My grandfather Bruno (Brunone) Rebuli was born on the 23rd of October, 1893 in the small town of Bigolino in Northern Italy. He was the middle son of Bortolo and Dori Rebuli and had two surviving brothers – Giovanni, the eldest, and Silvio, the youngest - and one sister, Maria. Two other brothers died at an early age. One drowned in a water hole on the family property when just a toddler and the other perished in Russia during World War I. I only just recently became aware that my grandfather’s name was in fact Brunone after a search uncovered his entry papers when he first arrived in Australia. Before that, I had only ever heard him referred to as to Bruno.

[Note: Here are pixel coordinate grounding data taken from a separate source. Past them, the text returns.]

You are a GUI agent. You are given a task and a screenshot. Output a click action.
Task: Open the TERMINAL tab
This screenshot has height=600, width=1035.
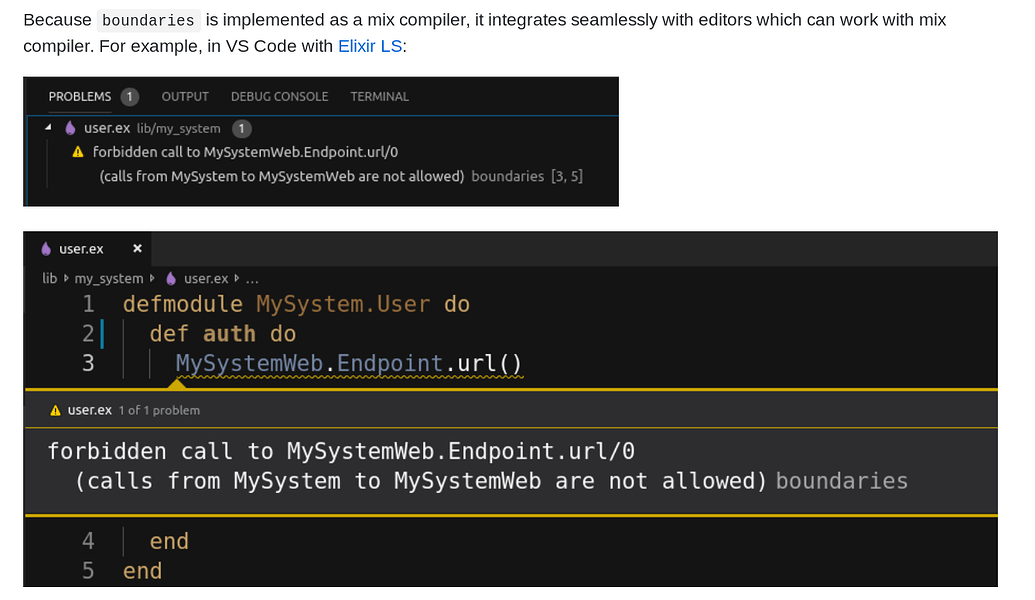(378, 96)
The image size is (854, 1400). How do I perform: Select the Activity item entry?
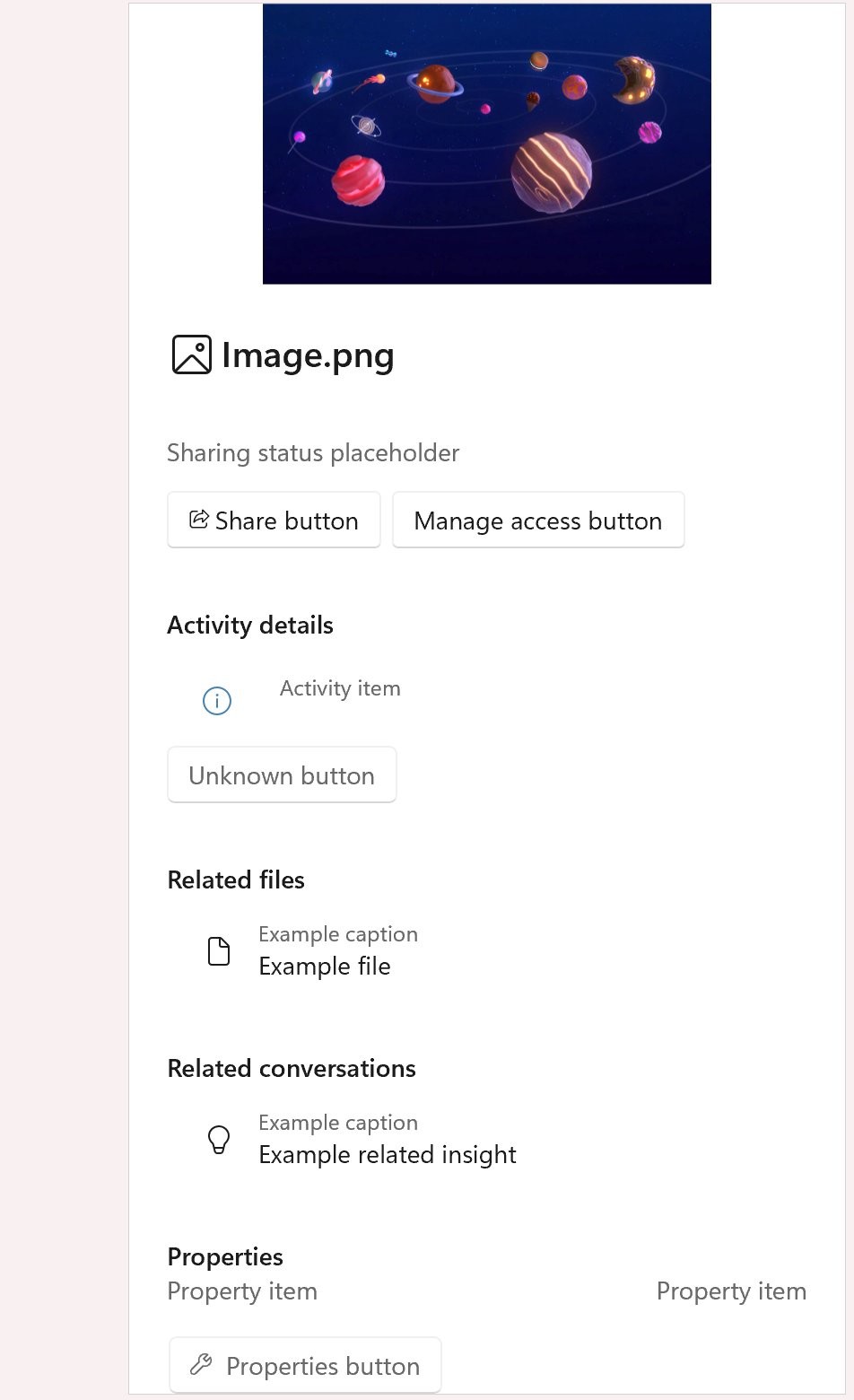tap(339, 688)
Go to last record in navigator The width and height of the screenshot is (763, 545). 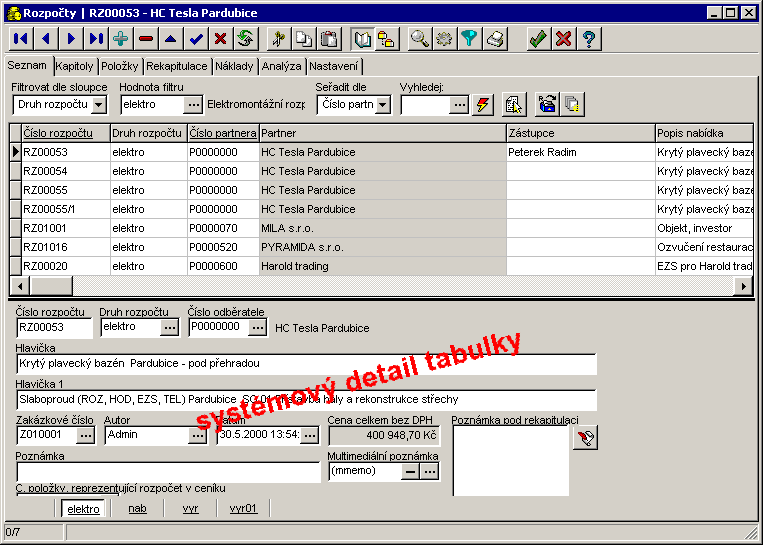coord(96,39)
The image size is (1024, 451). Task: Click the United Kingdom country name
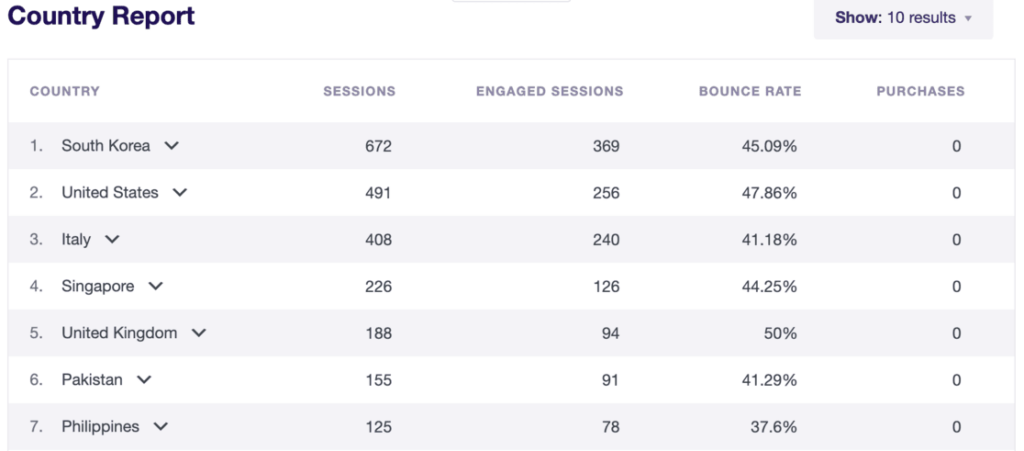click(x=120, y=333)
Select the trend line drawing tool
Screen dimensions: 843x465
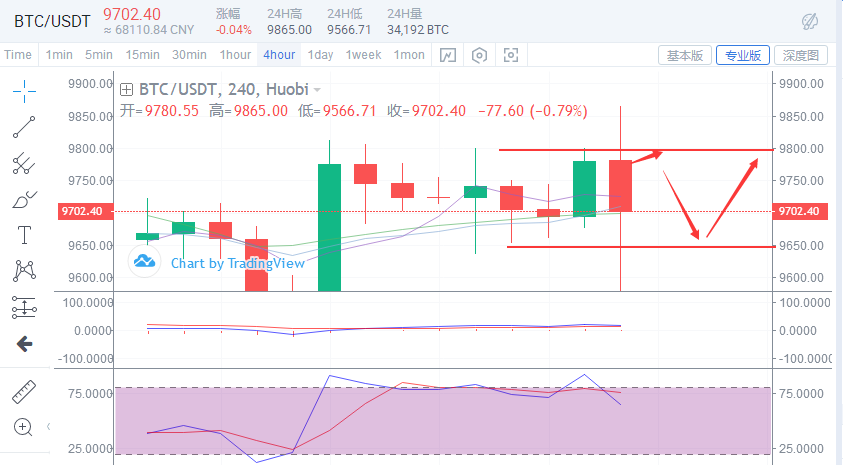coord(24,127)
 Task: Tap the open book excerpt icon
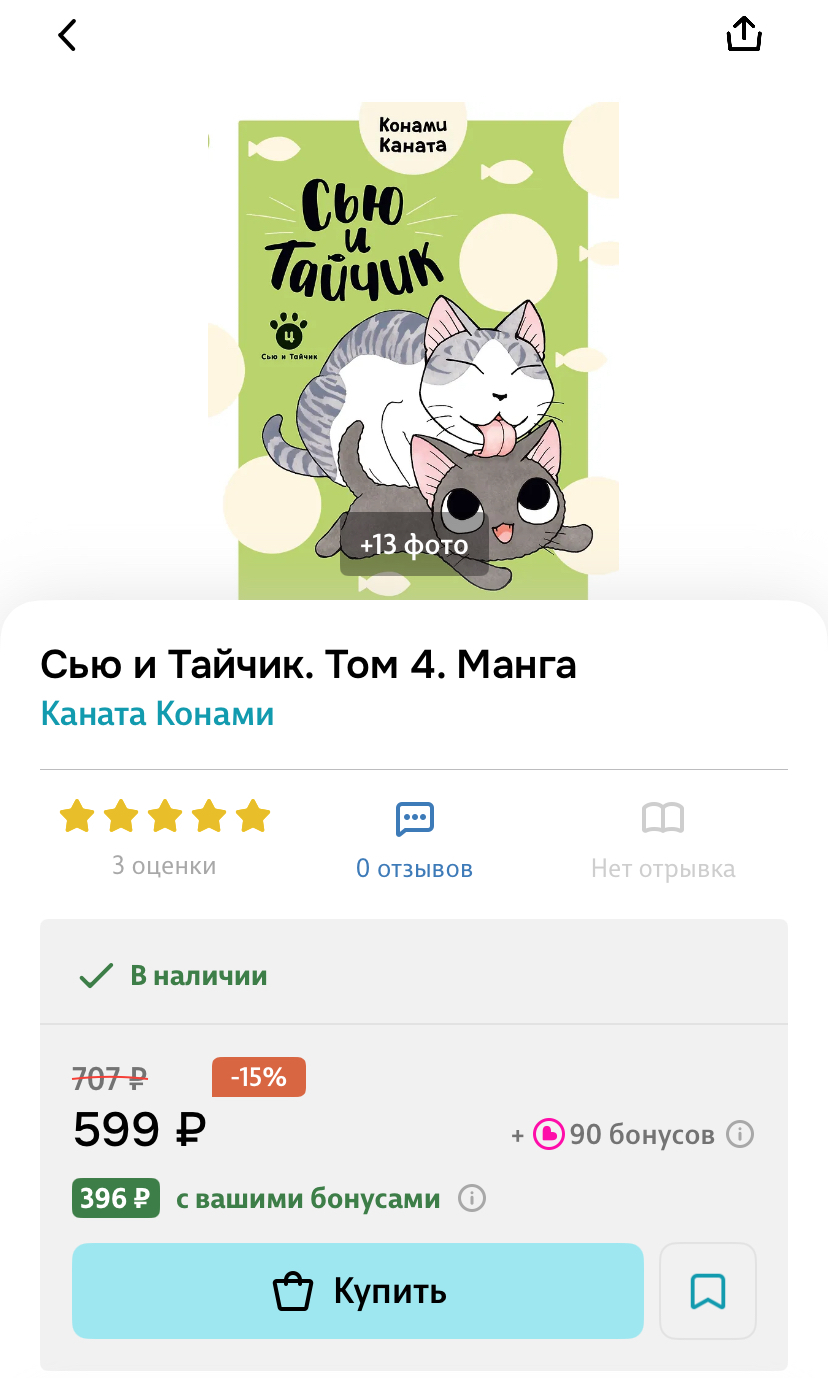(x=663, y=819)
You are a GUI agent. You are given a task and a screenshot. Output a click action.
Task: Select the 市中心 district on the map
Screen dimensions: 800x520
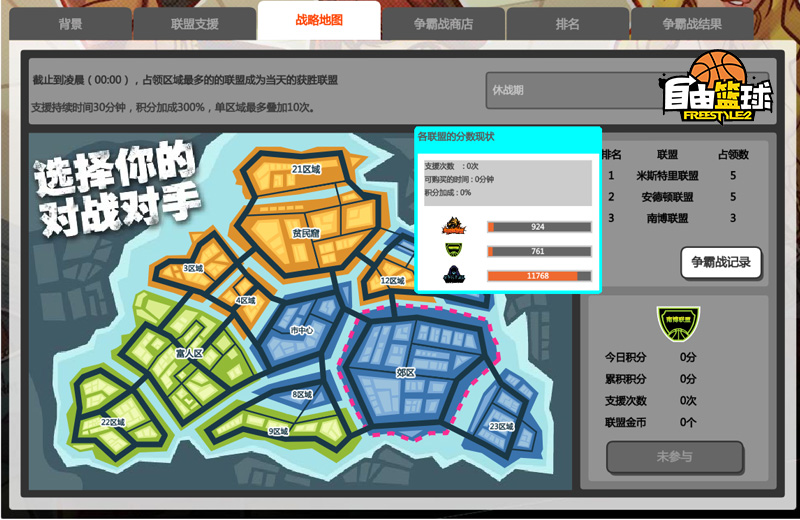(x=301, y=329)
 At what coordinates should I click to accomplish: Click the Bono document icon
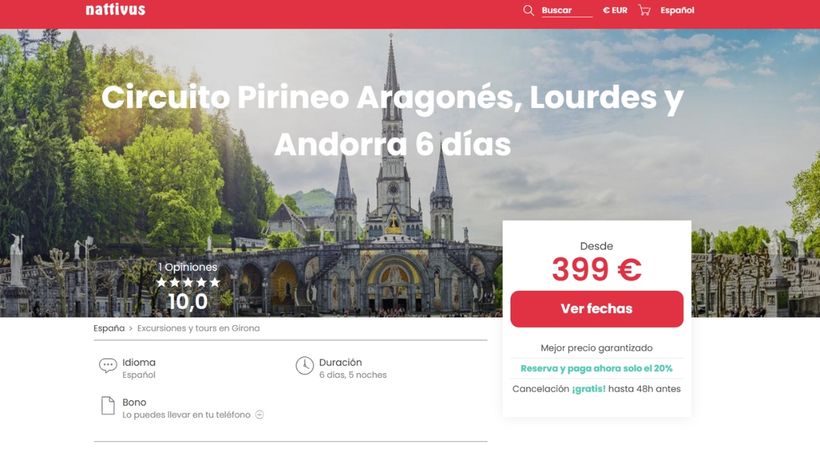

Bigolino is east from the city of Venice in the Veneto region and next to the bigger and better known town of Valdobiaddene in the province of Treviso. It is a pretty area, situated just next to the River Piave and mostly dominated by grapevines and other agricultural activities. The Rebuli family were farm people who owned their own land situated at Via Boschi. On all accounts, they had a comfortable existence growing mostly grapes but also a few other smaller crops that included wheat and corn. They also had an ox, mule and cart which they used for work they did for the local “commune” (council) gathering rocks from the banks of the Piave and maintaining the local roads.
The River Piave begins in the Italian Alps and flows southeast for 220km into the Adriatic Sea near Venice. It has seen several battles including in 1809 during the Napoleonic Wars in which Franco-Italian and Austrian forces clashed. In October, 1918, it was the decisive Battle of Piave on the Italian front. The failed Austro-Hungarian attack cost them nearly 200,000 casualties. The Piave has since been labelled the Sacred River of the Homeland (Fiume Sacro alla Patria).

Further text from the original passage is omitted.